Historically built on Procurement, Operations and Logistics foundations; Supply Chain Management exceeds these traditional concepts. Supply Chain Management is involved with integrating three key flows, between the different stages, across the boundaries of the companies:
- Flow of information
- Product / materials
- Founds
Members of the supply chain act as partners who are <<linked>> together through both physical and information flows. It is this that makes an effective supply chain. The flows that involve the transformation, movement, storage of goods and materials and money are called <<physical flows>>. These flows are easily visible.
The physical flows are reinforced by information flows. Information flows are used by the various supply chain partners to coordinate their long-term plans, as well as efficiently control the day-to-day flow of goods and material to the supply chain. In essence, the supply chain enables the flow of products, services, and information goes both up and down the chain. Successful integration or coordination of these three flows produces improved efficiency and effectiveness for business organizations. (1)

====

Continue the passage on supply chain flows, starting after its final sentence.

====

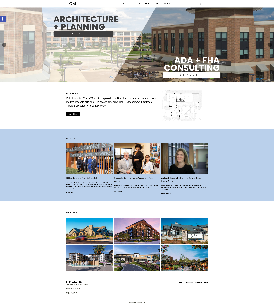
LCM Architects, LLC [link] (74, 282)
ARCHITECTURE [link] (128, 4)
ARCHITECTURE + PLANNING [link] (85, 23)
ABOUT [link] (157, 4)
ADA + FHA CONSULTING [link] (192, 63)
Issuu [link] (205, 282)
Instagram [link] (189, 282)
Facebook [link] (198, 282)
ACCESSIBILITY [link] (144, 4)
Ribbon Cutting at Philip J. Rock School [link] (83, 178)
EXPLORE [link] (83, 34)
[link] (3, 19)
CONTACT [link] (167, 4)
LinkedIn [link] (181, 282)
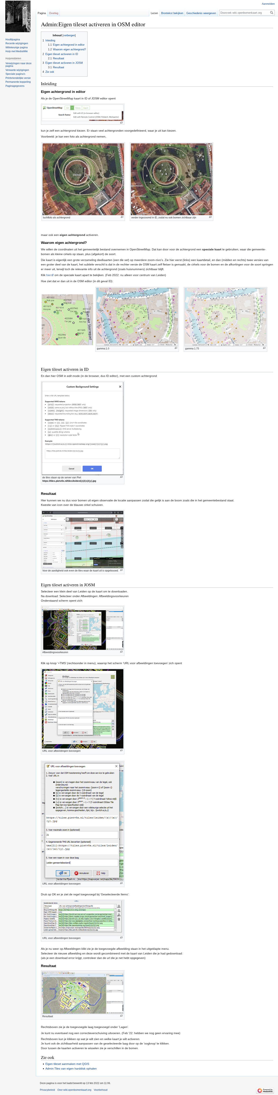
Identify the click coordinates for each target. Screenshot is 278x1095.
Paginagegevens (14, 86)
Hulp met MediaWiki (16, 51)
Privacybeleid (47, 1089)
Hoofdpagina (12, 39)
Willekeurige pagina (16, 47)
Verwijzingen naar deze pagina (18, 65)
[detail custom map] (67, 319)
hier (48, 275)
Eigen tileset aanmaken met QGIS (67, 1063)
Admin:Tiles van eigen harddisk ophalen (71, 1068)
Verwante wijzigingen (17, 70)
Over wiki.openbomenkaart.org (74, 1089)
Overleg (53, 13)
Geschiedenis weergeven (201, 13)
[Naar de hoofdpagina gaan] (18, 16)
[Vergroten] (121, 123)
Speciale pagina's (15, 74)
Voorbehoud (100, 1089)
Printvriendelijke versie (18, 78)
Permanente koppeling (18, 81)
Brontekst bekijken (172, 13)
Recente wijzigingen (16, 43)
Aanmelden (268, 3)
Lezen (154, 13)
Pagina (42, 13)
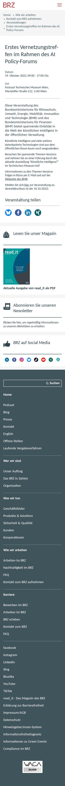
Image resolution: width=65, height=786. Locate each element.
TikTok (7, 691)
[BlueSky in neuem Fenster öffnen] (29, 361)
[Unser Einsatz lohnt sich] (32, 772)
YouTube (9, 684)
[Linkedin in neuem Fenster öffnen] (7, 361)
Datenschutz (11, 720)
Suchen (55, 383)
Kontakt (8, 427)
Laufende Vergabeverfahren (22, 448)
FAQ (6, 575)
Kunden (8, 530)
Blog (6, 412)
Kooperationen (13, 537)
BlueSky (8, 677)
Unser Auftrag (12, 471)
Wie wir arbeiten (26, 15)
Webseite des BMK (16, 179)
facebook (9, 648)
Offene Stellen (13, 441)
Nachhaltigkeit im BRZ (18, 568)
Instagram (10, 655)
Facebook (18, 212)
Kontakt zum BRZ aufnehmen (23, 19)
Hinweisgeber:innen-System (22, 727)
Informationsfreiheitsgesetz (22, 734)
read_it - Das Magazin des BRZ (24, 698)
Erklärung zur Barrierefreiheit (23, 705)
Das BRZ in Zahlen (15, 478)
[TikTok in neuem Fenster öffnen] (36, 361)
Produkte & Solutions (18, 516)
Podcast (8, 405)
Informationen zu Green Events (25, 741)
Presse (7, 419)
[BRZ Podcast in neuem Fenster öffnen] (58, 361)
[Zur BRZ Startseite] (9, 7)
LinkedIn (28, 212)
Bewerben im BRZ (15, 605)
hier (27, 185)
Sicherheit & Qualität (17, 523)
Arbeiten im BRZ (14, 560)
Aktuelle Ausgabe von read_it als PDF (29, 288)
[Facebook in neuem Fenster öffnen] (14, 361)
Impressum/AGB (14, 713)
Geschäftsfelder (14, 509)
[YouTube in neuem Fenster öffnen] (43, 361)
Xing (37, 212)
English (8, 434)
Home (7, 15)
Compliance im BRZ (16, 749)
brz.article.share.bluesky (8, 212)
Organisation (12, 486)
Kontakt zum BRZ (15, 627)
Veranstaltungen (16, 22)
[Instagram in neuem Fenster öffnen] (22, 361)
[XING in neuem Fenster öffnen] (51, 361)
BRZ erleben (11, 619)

====

RESPONSE FOR THIS EXERCISE:
Figure 1.1 shows a traditional seller-buyer relationship (a) and a basic supply chain (b).
Generalized Supply chain model
The general concept of an integrated supply chain is typically illustrated by a line diagram that links participating firms into a coordinated competitive unit. A conventional supply chain is shown in Figure 1.4. It is a chain of firms that are involved in providing a product or service, each firm performing its own functions that begins activities with a customer order and ends when a satisfied customer has paid for his or her purchase. Generally more than one player is involved at each stage.

A manufacturer may receive materials from several suppliers and then supply several distributors. Thus, most supply chains are actually networks.
The number of stages included should meet the primary purpose for the existence of the supply chain, i.e. is to satisfy customer needs.
It is in the process that the organization generates profits for itself. A typical supply chain may involve a variety of stages. These supply chain stages include:
Customers
Retailers
Wholesalers / Distributors
Manufacturers
Component / Raw material suppliers
In materials management, most participants performed as buyers and sellers independently of other firms supplying to the buyer. Supply chain management differs in the sense that its efforts involve individual firms taking steps to improve the flow of information with its suppliers and reduce the variation in business processes and practices between the firms that form the supply chain. In essence, the supply chain concept tries to make each participant in the chain more efficient by coordinating their efforts towards a common goal.(1)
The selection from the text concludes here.